American FBI agent and whistleblower (born 1954)

Coleen Rowley (born December 20, 1954) is an American former FBI special agent and whistleblower. Rowley is well known for testifying as to concerns regarding the FBI ignoring information of a suspected terrorist during 9/11, which led to a two-year investigation by the Department of Justice.

Rowley was also a Democratic-Farmer-Labor Party (DFL) candidate for Congress in Minnesota's 2nd congressional district, one of eight congressional districts in Minnesota in 2006. She lost the general election to Republican incumbent John Kline. As of 2024, she is a member of Veteran Intelligence Professionals for Sanity.

==Early life and education==
Rowley grew up in New Hampton, Iowa, and graduated valedictorian of her high school class in 1973. Her father was a letter carrier for 31 years. She received her B.A. degree in French and with honors from Wartburg College in Waverly, Iowa, in 1977. In 1980, she received her J.D. degree from the University of Iowa College of Law and passed the Iowa bar exam that summer.

*EXERCISE REQUIREMENTS*
Continue the Coleen Rowley biography, starting right after the sentence ending "passed the Iowa bar exam that summer."

*RECORDS*
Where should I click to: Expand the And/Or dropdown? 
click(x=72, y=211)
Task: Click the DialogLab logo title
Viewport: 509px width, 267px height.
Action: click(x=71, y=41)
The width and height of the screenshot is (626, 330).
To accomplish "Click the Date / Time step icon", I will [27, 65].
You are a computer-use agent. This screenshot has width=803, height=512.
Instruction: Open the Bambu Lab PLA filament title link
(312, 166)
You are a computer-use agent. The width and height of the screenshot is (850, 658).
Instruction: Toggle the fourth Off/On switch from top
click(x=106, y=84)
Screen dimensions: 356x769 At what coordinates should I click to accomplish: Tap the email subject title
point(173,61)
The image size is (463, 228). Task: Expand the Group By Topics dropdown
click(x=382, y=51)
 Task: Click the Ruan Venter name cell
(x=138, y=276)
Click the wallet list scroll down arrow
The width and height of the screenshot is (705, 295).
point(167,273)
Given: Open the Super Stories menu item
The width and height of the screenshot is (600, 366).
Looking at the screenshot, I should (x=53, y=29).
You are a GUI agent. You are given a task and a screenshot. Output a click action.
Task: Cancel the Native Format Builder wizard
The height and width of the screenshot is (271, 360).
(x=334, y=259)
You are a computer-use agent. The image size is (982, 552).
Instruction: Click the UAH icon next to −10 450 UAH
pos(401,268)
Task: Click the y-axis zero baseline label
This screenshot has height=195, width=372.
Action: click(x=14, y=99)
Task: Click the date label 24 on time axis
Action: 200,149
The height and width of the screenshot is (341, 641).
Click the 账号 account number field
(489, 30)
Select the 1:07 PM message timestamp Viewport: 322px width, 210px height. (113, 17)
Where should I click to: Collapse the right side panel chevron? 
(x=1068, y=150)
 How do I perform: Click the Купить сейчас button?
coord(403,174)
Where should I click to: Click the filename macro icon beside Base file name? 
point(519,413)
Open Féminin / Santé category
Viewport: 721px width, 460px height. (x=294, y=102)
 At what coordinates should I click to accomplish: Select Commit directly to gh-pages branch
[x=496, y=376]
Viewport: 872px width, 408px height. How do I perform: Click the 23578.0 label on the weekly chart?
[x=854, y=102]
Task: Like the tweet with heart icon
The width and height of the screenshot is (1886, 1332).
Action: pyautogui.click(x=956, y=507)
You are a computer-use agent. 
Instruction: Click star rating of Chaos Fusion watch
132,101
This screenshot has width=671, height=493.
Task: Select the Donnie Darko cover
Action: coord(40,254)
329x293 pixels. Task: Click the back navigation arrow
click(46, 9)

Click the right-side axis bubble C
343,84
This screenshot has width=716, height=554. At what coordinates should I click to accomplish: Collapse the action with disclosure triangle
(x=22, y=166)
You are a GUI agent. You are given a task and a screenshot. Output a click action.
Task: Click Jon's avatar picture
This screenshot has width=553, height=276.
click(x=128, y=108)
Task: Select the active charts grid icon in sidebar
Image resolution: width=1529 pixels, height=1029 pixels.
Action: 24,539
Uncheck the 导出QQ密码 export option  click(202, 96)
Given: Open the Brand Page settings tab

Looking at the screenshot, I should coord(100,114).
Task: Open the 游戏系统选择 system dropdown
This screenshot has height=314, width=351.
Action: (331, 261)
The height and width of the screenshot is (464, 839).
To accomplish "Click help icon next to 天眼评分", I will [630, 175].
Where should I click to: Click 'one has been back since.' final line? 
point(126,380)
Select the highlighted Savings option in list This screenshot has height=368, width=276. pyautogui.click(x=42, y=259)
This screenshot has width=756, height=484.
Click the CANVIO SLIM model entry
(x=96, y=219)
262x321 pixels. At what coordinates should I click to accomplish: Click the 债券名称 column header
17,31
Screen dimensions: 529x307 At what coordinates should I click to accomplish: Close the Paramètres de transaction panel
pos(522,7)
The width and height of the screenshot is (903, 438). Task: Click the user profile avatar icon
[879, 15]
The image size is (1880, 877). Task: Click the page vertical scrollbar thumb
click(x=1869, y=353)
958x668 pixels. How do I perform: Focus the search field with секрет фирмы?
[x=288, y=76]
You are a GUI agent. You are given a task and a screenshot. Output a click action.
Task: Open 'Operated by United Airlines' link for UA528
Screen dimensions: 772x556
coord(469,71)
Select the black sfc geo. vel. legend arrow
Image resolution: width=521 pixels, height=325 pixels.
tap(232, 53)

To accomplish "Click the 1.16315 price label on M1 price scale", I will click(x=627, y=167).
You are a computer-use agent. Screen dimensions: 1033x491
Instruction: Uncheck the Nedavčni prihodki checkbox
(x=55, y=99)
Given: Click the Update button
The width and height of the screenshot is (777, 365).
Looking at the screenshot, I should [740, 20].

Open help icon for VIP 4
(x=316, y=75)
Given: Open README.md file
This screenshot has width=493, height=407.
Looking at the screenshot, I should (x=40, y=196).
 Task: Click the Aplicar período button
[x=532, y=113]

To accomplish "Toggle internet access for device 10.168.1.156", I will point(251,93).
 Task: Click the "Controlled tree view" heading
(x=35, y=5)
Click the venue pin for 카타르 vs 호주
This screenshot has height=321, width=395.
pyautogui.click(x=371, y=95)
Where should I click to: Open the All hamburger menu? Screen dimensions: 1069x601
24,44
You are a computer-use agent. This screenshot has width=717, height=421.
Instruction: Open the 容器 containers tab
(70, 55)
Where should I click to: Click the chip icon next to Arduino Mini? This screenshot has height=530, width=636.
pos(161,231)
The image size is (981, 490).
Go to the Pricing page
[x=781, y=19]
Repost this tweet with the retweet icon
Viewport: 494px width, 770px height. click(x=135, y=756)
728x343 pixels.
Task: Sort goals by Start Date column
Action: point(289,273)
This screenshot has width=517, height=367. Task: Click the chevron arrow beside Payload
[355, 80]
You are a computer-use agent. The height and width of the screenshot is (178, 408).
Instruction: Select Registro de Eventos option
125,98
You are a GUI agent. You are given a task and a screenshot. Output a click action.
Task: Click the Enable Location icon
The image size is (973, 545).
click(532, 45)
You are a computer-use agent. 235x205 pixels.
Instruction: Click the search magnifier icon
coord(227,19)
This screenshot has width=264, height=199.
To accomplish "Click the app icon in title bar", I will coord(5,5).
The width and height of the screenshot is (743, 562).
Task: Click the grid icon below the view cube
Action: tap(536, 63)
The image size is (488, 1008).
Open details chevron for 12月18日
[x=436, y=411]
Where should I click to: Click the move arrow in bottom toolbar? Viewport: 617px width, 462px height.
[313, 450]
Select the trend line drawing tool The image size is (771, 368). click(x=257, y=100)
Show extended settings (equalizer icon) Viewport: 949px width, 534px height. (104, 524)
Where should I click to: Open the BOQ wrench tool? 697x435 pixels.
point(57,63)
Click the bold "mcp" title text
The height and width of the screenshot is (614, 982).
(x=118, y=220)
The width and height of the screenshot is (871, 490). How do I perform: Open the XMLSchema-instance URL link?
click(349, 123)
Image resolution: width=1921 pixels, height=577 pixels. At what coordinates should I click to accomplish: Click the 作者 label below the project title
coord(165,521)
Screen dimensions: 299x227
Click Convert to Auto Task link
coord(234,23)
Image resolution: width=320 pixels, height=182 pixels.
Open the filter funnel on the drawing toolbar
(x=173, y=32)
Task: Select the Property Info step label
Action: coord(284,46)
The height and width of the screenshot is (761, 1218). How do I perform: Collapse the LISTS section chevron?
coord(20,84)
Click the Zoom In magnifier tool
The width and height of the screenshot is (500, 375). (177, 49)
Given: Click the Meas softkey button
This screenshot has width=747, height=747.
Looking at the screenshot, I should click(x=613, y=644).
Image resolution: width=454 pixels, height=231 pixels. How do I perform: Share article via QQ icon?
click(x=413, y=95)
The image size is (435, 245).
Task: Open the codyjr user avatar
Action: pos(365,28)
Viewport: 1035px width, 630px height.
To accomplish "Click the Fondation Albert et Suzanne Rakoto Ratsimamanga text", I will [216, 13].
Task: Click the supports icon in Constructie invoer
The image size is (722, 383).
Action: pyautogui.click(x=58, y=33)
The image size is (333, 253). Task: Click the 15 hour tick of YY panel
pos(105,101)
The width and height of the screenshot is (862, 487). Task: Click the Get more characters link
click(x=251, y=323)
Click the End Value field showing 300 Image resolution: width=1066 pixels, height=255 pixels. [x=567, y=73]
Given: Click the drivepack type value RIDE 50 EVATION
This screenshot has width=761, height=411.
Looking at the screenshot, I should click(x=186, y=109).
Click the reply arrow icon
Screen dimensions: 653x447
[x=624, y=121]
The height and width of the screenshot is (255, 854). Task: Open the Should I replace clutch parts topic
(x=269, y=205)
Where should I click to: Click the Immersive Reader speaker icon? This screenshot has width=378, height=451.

*RESPONSE AREA*
==Career==
===FBI===
In January 1981, Rowley became a special agent with the FBI and was assigned to the Omaha, Nebraska, and Jackson, Mississippi, divisions. Beginning in 1984, she spent six years working in the New York City field office on investigations involving Italian organized crime and Sicilian heroin. During this time she served three temporary assignments in the U.S. embassy in Paris and the consulate in Montreal. In 1990, she was transferred to the FBI's Minneapolis field office, where she became chief division counsel. There she taught constitutional law to FBI agents and police officers, and oversaw the Freedom of Information, Asset Forfeiture Program, Victim-Witness and community outreach programs.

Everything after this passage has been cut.